Face à une recrudescence alarmante des actes de violence, la Fédération Sénégalaise de Lutte (FSL) a pris la décision radicale de suspendre, à titre conservatoire et jusqu’à nouvel ordre, l’ensemble des face-à-face et des séances d’open-press. Cette mesure d’urgence répond à une dégradation profonde du climat sécuritaire qui entoure désormais les manifestations de lutte, où les incidents regrettables se multiplient. L’instance dirigeante, qui suit avec une attention soutenue l’évolution de cette instabilité, déplore des troubles à l’ordre public de plus en plus fréquents mettant directement en péril l’intégrité physique des lutteurs, de leurs encadreurs et des spectateurs.
La gravité de la situation est illustrée par la montée des agressions physiques lors des événements promotionnels, dont le cas du lutteur Petit Baye Fall constitue le point de rupture. Ce dernier a été frappé d’une suspension exemplaire de trois ans pour avoir asséné un coup de poing à son adversaire en marge d’un face-à-face, une sanction ferme qui témoigne de la volonté fédérale de purger le sport de ses dérives comportementales. Parallèlement aux violences physiques entre acteurs, l’insécurité est renforcée par une hausse des vols et des agressions lors des journées de combat, des actes qui ternissent gravement l’image de marque de la discipline nationale.
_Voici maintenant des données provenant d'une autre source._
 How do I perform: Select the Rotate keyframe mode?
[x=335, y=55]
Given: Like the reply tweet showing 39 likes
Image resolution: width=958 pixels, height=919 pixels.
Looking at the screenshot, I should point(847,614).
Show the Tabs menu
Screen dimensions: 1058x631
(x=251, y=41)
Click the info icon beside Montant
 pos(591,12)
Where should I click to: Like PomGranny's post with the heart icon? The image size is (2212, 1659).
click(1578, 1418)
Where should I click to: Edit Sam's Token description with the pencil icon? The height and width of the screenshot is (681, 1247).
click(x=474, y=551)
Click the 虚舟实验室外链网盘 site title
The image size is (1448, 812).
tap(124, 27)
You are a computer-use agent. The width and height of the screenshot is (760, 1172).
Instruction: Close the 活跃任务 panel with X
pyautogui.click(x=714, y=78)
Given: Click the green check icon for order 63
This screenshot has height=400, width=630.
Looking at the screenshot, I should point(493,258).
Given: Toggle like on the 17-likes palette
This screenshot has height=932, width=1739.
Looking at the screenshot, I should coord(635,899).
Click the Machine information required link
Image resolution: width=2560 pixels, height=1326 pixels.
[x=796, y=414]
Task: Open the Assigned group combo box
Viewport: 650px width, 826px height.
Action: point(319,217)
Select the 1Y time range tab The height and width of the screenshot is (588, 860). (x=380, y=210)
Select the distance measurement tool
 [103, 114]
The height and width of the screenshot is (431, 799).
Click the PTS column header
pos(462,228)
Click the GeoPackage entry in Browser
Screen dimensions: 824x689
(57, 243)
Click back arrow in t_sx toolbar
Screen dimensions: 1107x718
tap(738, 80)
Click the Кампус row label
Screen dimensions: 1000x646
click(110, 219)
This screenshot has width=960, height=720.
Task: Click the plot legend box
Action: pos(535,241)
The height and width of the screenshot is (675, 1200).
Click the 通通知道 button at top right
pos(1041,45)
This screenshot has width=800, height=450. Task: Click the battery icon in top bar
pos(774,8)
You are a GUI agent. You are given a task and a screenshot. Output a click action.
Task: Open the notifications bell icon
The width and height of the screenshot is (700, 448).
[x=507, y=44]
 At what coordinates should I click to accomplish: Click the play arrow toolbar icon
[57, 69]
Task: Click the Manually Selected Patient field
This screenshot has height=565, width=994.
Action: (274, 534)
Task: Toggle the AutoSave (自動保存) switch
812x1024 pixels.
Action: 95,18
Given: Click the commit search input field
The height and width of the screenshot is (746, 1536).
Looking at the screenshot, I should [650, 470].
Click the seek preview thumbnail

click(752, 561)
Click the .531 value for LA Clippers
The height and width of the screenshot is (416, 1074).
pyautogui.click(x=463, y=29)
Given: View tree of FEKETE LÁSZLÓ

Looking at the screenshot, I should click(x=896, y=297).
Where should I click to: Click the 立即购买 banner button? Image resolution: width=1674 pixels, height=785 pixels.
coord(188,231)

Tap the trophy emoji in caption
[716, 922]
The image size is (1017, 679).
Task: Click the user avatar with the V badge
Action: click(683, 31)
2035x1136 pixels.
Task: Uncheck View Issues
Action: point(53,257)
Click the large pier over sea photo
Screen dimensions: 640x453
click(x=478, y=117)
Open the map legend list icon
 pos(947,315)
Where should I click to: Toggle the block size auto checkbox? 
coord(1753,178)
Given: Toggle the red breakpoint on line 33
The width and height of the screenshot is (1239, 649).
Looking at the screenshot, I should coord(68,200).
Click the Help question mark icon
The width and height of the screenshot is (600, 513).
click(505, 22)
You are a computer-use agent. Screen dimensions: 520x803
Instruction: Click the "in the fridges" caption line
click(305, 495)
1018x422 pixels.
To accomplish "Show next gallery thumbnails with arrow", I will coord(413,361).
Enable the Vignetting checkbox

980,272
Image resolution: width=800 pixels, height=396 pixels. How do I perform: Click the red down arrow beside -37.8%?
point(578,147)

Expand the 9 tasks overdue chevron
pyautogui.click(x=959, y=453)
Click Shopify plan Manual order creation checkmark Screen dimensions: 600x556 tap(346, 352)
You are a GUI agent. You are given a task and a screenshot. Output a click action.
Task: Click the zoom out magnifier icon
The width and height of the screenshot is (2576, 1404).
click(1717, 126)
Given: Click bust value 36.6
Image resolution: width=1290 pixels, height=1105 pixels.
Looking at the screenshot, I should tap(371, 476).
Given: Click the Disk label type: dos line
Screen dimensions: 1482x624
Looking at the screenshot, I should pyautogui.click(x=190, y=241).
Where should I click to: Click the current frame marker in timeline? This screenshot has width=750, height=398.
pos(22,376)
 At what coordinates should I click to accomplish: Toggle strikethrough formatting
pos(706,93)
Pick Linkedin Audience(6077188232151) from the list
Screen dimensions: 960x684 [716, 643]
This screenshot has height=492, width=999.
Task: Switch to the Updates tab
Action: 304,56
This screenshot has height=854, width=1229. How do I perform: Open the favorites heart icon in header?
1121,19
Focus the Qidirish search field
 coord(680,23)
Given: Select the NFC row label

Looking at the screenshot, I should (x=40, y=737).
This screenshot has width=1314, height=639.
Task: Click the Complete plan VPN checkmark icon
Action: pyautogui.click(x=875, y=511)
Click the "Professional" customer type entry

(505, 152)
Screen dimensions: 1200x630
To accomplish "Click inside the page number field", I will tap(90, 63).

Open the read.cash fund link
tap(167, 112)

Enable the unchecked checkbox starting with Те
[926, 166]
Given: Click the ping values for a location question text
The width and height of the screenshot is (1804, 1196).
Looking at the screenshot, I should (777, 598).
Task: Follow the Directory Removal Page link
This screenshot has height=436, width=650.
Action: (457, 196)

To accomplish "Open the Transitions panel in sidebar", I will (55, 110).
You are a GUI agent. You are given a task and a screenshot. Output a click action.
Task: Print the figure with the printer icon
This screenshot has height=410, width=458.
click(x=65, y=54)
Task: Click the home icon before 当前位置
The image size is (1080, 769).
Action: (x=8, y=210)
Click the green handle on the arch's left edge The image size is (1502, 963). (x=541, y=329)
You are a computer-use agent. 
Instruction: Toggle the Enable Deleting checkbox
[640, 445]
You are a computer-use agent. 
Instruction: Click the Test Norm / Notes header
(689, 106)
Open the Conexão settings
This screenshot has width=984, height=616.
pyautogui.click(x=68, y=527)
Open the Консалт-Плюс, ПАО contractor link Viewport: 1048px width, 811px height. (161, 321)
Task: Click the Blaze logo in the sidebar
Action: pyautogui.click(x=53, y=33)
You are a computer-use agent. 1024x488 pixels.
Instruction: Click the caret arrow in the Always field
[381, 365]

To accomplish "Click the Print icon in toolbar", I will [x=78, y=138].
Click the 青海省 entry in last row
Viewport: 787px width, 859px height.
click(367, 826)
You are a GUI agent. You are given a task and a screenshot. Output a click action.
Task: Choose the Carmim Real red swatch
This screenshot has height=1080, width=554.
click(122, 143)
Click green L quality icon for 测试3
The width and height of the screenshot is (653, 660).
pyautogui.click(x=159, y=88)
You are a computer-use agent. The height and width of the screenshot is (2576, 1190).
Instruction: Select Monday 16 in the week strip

Cette décision de gel des activités médiatiques, prise en parfaite coordination avec les autorités compétentes, vise avant tout à apaiser les tensions et à permettre une réorganisation sécuritaire rigoureuse. Tout en saluant le professionnalisme des Forces de Défense et de Sécurité sur le terrain, la FSL prévient que toute violation de ces nouvelles directives exposera les contrevenants à des poursuites disciplinaires et judiciaires sévères. L’objectif ultime demeure la préservation de la crédibilité de la lutte sénégalaise afin de garantir, à l’avenir, un cadre de compétition serein et respectueux des valeurs sportives.